Ron Liu Blog

How Unique Index work with Nullable columns

September 11, 2019

Stranger Problem I met today

I use nodejs to develop a simple app talking to sql server.

import Knex from 'knex'
const knex = Knex(...)

// create the table
knex.schema.createTable('People', function(t) {
  t.string('name').notNullable()
  t.string('title')
  t.unique(['name', 'title'])
})

What the above did is create a table called People and create a unique index on name and title. Then I insert two records with different value. It is fine.

// insert two records with different values, it is fine
knex('People').insert({name: 'ron', title: 'Mr.'})
knex('People').insert({name: 'aaron', title: 'Dr.'})
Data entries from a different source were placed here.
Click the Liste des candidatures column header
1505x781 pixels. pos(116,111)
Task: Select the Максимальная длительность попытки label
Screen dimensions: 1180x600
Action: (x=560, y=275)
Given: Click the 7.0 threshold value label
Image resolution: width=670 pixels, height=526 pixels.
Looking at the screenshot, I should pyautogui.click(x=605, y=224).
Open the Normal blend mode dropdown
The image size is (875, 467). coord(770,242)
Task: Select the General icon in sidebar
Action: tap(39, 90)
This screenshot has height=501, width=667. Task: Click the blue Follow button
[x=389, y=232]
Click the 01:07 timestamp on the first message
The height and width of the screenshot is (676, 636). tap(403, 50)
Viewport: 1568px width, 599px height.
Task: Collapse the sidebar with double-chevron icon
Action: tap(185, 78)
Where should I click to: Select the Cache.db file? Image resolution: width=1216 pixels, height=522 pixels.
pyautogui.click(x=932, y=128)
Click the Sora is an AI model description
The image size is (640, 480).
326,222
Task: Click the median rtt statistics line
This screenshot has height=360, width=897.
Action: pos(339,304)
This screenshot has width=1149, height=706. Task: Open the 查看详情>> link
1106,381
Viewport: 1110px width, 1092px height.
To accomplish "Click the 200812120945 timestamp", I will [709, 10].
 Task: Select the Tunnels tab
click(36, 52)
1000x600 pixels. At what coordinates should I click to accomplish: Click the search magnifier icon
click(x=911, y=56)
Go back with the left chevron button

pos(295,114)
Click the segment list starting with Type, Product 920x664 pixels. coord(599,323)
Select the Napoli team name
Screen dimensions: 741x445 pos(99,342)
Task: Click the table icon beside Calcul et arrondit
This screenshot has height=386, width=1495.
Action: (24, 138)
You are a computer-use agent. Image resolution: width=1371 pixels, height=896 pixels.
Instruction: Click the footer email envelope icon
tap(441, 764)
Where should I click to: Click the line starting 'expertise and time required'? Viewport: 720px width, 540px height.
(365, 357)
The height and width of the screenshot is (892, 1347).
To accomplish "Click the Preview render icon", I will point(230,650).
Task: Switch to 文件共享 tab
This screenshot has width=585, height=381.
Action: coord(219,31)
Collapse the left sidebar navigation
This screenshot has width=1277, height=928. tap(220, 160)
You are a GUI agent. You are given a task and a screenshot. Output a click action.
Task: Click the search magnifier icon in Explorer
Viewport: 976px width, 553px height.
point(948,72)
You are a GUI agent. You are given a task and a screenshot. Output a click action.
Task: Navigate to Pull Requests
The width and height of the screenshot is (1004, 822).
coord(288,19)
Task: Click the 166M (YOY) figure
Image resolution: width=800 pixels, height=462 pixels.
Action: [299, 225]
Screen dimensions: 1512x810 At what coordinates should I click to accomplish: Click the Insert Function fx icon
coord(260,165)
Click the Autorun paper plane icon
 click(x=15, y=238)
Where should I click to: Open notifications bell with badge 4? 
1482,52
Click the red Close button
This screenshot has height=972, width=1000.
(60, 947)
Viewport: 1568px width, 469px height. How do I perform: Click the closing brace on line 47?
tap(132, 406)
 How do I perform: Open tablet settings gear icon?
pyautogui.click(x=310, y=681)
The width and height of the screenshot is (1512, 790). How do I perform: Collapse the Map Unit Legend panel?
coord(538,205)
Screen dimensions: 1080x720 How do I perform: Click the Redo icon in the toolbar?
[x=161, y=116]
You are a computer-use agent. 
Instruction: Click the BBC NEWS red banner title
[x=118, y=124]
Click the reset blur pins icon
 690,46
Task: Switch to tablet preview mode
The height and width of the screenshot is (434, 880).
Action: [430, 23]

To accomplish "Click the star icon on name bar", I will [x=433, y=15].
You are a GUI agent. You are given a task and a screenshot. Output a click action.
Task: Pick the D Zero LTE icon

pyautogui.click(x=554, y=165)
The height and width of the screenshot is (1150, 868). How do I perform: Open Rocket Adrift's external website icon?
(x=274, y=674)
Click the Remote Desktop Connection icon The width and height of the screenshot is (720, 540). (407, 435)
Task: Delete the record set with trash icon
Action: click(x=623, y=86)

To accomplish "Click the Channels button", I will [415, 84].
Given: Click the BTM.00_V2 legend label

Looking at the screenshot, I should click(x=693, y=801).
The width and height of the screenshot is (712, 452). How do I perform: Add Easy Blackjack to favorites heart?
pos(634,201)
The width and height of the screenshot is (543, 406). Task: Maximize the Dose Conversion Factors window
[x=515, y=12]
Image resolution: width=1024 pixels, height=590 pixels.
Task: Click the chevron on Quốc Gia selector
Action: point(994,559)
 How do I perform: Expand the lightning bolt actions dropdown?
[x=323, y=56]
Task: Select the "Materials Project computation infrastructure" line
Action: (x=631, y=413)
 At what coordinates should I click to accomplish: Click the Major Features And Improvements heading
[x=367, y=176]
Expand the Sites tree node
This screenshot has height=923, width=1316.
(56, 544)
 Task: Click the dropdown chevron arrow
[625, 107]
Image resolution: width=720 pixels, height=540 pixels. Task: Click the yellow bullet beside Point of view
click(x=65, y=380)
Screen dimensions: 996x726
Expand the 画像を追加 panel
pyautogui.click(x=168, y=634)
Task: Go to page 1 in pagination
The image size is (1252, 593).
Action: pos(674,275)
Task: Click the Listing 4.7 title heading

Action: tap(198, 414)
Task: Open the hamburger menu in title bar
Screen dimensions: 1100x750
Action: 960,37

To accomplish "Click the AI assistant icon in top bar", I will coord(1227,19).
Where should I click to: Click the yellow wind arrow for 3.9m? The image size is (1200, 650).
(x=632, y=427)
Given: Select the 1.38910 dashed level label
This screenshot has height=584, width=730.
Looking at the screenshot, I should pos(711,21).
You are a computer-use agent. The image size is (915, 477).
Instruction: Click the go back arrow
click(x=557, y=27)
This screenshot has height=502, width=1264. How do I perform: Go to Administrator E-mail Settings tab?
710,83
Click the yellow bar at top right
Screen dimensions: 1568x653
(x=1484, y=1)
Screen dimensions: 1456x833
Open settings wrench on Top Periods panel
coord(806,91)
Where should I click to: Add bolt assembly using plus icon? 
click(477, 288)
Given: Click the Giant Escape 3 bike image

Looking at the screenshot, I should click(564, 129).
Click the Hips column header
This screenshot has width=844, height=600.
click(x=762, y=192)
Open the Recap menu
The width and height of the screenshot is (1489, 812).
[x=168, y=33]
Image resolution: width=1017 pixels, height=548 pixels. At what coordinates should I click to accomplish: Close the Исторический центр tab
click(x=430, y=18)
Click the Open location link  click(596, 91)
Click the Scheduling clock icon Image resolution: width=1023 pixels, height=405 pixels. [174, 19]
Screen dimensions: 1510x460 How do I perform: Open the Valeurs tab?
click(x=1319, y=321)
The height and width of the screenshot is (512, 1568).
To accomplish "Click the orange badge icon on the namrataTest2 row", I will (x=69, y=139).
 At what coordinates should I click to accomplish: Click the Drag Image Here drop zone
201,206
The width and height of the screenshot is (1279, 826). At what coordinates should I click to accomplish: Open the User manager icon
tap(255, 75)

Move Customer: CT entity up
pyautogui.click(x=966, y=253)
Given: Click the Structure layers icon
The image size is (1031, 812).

Next try is to insert two records with same values, I will expect to see exception would happen. And it did happen.

// insert two records with same values, the second throw exception
knex('People').insert({name: 'jon', title: 'Mr.'})
knex('People').insert({name: 'jon', title: 'Mr.'}) // exception throw as expected

So far so good. How about we insert two recored with nulls? Like below, we create two records with same name and both null for title, it should throw exception as the previous example. However IT DIDN’T HAPPEN.

// insert two records with same values, the second throw exception
knex('People').insert({name: 'don'})
knex('People').insert({name: 'don'}) // exception did't throw as expected

What’s more, the two records did exist in Db, like below: select * from People where name='don'

name title
don null
don null

What? That is ridiculous.

Why it is happening

Why it is happening, is it because of the unique index will ignore nulls? In order to proof it, I opened the db client, and started to create an index directly like below:

create table Book (
  name varchar(100) not null,
  title varchar(100)
)
create unique index book_name_title_unique on Book(name, title)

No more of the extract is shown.